BANDA ACEH |FREELINE NEWS – Kalimat “Gajah Mati Meninggalkan Gading”, ternyata bukan hanya tertulis sebagai pepatah. Akan tetapi itu adalah sebuah fakta, ketika Bunta (gajah jinak penghuni CRU Bunin Serbajadi) mati dibunuh dengan cara diracun, juga meninggalkan gading.
Dua gading yang ditinggalkan Bunta berukuran 148 cm, dan 126 cm dan potongan gading 46 cm, kemarin Kamis (24/1) diserahkan Kepala Kejaksaan Negeri Aceh Timur Abun Hasbullah Syambas SH, MH didampingi Jaksa Penuntut Umum (JPU) kepada Kepala Balai Konservasi Sumber Daya Alam (BKSDA) Aceh, Sapto Aji Prabowo, di Kantor BKSDA Aceh, Jl. Cut Nyak Din Banda Aceh.
Kajari Aceh Timur di sela-sela acara penyerahan gading Bunta mengatakan, penyerahan barang bukti gading ini merupakan salah satu amar putusan hakim Pengadilan Negeri Idi dalam kasus pembunuhan Bunta.

*Tugas Latihan:*
**1)** Salin kata demi kata bagian baris data yang dimulai dari baris paling awal dan berakhir pada baris yang memuat "pyautogui.click(x=1442, y=369)", termasuk kedua baris ujung tersebut.
**2)** Lanjutkan berita tentang penyerahan gading Bunta mulai dari titik berhentinya.
Berita tentang gading Bunta dan baris data adalah dua bahan yang tidak saling berkaitan.

*Data yang Ditampilkan:*
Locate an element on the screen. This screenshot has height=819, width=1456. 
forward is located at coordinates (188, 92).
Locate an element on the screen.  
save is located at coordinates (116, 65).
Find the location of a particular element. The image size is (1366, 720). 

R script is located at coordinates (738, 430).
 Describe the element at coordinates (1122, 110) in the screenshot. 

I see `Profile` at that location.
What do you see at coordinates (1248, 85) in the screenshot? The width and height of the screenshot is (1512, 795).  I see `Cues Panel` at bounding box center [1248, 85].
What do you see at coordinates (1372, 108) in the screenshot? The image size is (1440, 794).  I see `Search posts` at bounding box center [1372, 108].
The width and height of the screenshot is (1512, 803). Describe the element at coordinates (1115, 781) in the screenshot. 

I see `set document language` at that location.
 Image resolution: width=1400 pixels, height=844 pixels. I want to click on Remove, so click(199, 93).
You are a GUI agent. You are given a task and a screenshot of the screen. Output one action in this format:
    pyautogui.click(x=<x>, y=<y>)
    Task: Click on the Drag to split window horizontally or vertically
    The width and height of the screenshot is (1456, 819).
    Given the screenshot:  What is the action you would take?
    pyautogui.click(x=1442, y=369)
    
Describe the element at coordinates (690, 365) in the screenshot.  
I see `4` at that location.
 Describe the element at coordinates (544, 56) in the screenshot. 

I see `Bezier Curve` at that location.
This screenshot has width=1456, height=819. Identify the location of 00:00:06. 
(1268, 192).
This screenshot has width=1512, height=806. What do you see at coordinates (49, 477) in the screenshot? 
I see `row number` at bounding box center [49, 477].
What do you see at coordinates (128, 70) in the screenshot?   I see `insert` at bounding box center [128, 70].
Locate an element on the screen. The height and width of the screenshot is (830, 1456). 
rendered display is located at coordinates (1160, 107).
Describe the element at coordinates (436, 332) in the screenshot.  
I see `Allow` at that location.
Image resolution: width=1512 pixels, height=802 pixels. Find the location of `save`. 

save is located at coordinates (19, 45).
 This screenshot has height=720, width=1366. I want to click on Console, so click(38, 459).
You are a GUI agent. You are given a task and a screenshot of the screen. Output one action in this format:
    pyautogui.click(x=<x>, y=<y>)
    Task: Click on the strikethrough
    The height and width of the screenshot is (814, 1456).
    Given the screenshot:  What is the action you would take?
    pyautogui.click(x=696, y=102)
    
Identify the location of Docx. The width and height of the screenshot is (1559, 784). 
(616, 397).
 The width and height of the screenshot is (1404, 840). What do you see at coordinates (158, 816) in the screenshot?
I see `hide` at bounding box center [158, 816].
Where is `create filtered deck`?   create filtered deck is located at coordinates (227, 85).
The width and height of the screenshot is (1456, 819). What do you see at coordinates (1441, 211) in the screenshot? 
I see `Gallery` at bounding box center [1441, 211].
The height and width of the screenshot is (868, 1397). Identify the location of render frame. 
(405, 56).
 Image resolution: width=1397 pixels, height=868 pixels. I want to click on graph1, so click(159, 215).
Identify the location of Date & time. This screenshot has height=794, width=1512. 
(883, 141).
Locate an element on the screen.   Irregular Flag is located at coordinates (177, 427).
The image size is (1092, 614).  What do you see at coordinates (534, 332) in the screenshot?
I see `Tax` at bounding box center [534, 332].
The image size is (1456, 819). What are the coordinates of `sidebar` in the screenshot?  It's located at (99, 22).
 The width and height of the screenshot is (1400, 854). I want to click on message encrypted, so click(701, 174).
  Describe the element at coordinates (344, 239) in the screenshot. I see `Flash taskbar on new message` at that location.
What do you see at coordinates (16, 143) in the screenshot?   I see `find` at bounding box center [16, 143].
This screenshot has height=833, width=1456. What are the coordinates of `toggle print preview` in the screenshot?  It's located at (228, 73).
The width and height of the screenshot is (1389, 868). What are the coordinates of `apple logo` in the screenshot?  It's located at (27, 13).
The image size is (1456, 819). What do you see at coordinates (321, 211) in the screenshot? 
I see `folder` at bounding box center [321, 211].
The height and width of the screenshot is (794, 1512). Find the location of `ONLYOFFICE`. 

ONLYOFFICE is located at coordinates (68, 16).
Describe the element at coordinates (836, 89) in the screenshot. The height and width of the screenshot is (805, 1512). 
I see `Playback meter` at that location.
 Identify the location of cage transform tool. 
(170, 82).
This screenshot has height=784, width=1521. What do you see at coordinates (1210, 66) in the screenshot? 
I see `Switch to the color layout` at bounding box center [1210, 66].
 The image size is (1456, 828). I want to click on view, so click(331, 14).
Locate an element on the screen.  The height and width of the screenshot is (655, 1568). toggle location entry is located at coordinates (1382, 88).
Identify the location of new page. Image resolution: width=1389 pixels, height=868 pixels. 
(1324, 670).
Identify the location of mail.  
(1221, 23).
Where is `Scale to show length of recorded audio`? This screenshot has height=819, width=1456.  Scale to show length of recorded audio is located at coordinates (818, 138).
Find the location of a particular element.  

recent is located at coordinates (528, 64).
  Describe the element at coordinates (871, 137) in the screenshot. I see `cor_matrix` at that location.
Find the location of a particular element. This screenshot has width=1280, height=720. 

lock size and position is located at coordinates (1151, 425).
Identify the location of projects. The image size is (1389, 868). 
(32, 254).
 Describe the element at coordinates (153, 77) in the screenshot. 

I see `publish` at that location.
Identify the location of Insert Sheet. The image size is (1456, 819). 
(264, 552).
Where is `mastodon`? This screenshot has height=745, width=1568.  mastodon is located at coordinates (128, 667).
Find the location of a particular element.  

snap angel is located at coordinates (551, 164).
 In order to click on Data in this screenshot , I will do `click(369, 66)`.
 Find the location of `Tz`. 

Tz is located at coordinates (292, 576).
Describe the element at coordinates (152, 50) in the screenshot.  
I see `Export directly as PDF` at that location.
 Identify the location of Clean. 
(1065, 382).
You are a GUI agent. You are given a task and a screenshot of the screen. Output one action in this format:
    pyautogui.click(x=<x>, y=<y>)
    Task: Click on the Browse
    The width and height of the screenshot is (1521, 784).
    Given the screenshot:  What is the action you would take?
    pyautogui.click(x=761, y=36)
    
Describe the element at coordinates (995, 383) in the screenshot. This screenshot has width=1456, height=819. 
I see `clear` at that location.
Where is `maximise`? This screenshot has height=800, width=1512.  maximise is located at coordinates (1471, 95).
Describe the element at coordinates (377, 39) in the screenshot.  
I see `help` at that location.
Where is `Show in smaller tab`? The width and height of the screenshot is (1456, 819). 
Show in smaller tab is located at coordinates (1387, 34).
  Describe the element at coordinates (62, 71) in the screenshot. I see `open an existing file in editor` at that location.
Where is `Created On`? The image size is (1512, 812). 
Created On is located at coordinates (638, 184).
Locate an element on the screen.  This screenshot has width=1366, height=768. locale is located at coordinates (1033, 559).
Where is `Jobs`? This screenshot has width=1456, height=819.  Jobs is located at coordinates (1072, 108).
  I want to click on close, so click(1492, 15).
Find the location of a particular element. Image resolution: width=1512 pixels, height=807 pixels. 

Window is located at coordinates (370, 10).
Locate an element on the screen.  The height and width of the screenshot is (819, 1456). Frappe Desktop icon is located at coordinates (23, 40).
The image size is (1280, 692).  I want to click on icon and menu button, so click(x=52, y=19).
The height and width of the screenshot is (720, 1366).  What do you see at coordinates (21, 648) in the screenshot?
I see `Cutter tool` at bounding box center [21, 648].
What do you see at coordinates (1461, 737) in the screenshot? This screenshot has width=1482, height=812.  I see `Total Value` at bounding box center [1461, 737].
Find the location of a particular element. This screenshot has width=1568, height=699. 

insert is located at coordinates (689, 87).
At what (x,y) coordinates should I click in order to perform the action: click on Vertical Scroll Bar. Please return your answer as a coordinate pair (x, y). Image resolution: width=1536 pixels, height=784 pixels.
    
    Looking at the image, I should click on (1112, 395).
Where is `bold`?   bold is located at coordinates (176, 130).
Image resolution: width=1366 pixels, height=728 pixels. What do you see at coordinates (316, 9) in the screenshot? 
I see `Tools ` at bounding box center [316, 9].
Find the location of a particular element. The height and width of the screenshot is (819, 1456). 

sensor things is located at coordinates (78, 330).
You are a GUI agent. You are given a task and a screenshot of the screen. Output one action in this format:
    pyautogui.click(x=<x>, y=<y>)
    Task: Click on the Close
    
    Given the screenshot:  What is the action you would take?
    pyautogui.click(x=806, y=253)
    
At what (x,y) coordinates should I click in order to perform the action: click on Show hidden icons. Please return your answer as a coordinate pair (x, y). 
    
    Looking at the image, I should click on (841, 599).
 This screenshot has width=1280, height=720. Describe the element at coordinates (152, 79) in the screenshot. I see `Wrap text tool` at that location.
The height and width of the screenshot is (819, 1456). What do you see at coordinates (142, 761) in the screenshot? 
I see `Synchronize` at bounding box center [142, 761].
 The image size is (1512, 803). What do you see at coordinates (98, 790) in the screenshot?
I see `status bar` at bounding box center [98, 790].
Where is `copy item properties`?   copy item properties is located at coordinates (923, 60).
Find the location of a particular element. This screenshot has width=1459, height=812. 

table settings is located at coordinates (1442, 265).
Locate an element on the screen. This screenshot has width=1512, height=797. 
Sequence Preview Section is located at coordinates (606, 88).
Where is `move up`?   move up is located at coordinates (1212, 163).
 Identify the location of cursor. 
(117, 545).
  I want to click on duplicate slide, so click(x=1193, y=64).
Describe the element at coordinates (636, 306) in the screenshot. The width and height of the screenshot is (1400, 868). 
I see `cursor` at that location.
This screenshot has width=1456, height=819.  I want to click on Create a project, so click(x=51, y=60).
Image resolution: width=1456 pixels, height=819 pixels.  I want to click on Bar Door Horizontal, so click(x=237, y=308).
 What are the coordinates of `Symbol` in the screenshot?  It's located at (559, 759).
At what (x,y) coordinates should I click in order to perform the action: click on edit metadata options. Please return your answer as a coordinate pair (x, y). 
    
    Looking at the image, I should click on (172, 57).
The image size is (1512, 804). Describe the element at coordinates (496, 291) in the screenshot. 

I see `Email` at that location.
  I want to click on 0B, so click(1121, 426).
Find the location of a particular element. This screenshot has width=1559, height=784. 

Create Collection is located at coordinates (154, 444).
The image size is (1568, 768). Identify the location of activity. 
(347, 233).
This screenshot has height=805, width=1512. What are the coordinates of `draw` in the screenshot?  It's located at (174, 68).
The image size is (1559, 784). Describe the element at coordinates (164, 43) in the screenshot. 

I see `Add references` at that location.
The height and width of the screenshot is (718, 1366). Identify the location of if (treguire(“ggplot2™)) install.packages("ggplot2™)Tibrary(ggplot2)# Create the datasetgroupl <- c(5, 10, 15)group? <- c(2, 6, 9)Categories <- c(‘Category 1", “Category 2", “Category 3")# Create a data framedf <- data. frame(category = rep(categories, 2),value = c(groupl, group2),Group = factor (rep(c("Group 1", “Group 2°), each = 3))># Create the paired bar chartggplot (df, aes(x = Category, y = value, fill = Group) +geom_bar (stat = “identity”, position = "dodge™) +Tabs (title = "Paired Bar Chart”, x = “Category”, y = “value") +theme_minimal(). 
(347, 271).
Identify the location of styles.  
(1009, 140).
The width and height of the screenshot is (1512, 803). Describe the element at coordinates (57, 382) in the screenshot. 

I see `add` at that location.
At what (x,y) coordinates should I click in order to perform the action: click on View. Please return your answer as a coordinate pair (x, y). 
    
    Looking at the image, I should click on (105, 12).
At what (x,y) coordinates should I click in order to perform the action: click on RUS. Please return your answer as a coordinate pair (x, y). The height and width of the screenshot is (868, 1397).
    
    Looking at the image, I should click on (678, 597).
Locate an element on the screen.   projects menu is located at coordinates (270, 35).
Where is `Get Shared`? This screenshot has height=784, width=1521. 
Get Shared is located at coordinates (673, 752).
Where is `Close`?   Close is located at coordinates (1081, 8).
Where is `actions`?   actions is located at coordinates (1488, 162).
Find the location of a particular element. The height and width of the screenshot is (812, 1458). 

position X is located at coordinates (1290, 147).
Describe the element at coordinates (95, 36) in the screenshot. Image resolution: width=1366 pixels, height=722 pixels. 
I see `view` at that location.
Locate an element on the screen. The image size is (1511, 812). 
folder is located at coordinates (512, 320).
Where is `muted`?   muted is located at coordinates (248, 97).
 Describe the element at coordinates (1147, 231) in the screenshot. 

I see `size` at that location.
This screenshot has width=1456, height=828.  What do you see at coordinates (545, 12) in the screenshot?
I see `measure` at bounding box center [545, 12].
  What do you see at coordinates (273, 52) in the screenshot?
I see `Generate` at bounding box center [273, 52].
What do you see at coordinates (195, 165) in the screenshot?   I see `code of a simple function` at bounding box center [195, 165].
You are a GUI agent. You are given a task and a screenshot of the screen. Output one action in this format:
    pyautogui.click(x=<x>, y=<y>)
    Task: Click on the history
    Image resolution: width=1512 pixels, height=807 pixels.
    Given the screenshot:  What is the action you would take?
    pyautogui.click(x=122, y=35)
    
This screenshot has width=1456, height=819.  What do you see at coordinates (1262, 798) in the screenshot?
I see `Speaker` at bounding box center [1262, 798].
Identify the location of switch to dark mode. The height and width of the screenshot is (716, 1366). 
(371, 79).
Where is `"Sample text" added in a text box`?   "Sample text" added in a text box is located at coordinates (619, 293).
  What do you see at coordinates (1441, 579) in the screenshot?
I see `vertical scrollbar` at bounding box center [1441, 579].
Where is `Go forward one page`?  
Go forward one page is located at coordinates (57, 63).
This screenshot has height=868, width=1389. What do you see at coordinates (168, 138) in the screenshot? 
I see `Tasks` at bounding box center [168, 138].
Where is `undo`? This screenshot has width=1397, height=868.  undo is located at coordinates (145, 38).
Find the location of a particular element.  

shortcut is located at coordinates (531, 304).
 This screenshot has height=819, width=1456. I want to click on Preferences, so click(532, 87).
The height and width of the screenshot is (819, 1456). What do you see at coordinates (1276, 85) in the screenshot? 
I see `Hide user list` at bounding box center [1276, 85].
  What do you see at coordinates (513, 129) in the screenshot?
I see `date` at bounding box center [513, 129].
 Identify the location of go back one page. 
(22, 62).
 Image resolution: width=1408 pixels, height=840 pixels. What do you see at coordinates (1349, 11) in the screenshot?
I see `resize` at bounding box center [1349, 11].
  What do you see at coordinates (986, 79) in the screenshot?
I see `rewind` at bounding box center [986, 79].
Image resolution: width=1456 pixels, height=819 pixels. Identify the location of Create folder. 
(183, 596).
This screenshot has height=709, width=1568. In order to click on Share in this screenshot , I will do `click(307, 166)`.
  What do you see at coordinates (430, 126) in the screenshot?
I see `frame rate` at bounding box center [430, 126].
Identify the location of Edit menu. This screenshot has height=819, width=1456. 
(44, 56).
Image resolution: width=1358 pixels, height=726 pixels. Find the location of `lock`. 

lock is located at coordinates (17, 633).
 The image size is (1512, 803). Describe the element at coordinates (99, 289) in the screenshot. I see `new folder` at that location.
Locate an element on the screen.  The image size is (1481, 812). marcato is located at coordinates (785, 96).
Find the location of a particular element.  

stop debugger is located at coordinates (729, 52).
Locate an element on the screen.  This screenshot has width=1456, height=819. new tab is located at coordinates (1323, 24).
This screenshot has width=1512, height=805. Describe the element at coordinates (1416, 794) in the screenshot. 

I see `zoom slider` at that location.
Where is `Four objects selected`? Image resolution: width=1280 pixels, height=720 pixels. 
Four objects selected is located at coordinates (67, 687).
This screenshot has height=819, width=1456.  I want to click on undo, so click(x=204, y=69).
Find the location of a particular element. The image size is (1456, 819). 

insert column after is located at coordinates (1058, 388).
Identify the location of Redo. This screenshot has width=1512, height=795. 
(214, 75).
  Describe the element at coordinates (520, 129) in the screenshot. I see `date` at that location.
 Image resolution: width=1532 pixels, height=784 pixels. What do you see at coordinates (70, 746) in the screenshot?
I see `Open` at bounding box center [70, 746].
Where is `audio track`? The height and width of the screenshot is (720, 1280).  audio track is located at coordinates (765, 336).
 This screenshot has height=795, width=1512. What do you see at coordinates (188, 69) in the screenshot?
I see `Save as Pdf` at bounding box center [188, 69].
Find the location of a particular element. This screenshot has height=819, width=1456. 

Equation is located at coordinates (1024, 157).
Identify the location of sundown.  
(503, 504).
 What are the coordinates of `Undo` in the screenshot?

*Jawaban Tugas:*
**1)**
Locate an element on the screen. This screenshot has height=819, width=1456. 
forward is located at coordinates (188, 92).
Locate an element on the screen.  
save is located at coordinates (116, 65).
Find the location of a particular element. The image size is (1366, 720). 

R script is located at coordinates (738, 430).
 Describe the element at coordinates (1122, 110) in the screenshot. 

I see `Profile` at that location.
What do you see at coordinates (1248, 85) in the screenshot? The width and height of the screenshot is (1512, 795).  I see `Cues Panel` at bounding box center [1248, 85].
What do you see at coordinates (1372, 108) in the screenshot? The image size is (1440, 794).  I see `Search posts` at bounding box center [1372, 108].
The width and height of the screenshot is (1512, 803). Describe the element at coordinates (1115, 781) in the screenshot. 

I see `set document language` at that location.
 Image resolution: width=1400 pixels, height=844 pixels. I want to click on Remove, so click(199, 93).
You are a GUI agent. You are given a task and a screenshot of the screen. Output one action in this format:
    pyautogui.click(x=<x>, y=<y>)
    Task: Click on the Drag to split window horizontally or vertically
    The width and height of the screenshot is (1456, 819).
    Given the screenshot:  What is the action you would take?
    pyautogui.click(x=1442, y=369)

**2)**
“Ini merupakan kelanjutan setelah terpidana yang terlibat pembunuhan Bunta atas nama Alidin dan Bakwan divonis masing-masing 4 tahun penjara dan denda 100 juta subsidair 6 bulan kurungan,” kata Kajari Idi.
Tambah Kajari Idi, gading Bunta tersebut dapat dimanfaatkan untuk kepentingan pendidikan dan konservasi, serta bisa menjadi barang bukti lagi jika dua orang DPO kasus Bunta tertangkap.
Sementara itu, Kepala Balai KSDA Aceh Sapto Aji Prabowo yang menerima penyerahan gading gajah Bunta, menyampaikan terima kasih, dan penghargaan atas dukungan aparat penegak hukum di Aceh Timur dalam upaya memerangi kejahatan terhadap satwa liar dilindungi,.
“Harapan kita agar DPO yang masih melarikan diri dapat segera tertangkap. Begitu juga halnya dengan kasus-kasus pembunuhan gajah lainnya di Aceh, semoga dapat terungkap,” ujar Sapto.
Lanjut Kepala BKSDA Aceh, dalam kasus pembunuhan gajah Bunta ini, Direktur Jenderal KSDAE Wiratno, menyampaikan apresiasi secara tertulis kepada Kejari Aceh Timur, PN Idi dan Polres Aceh Timur, atas kecepatan pengungkapan serta vonis yang merupakan salah satu tertinggi di Indonesia dalam kasus pidana satwa liar.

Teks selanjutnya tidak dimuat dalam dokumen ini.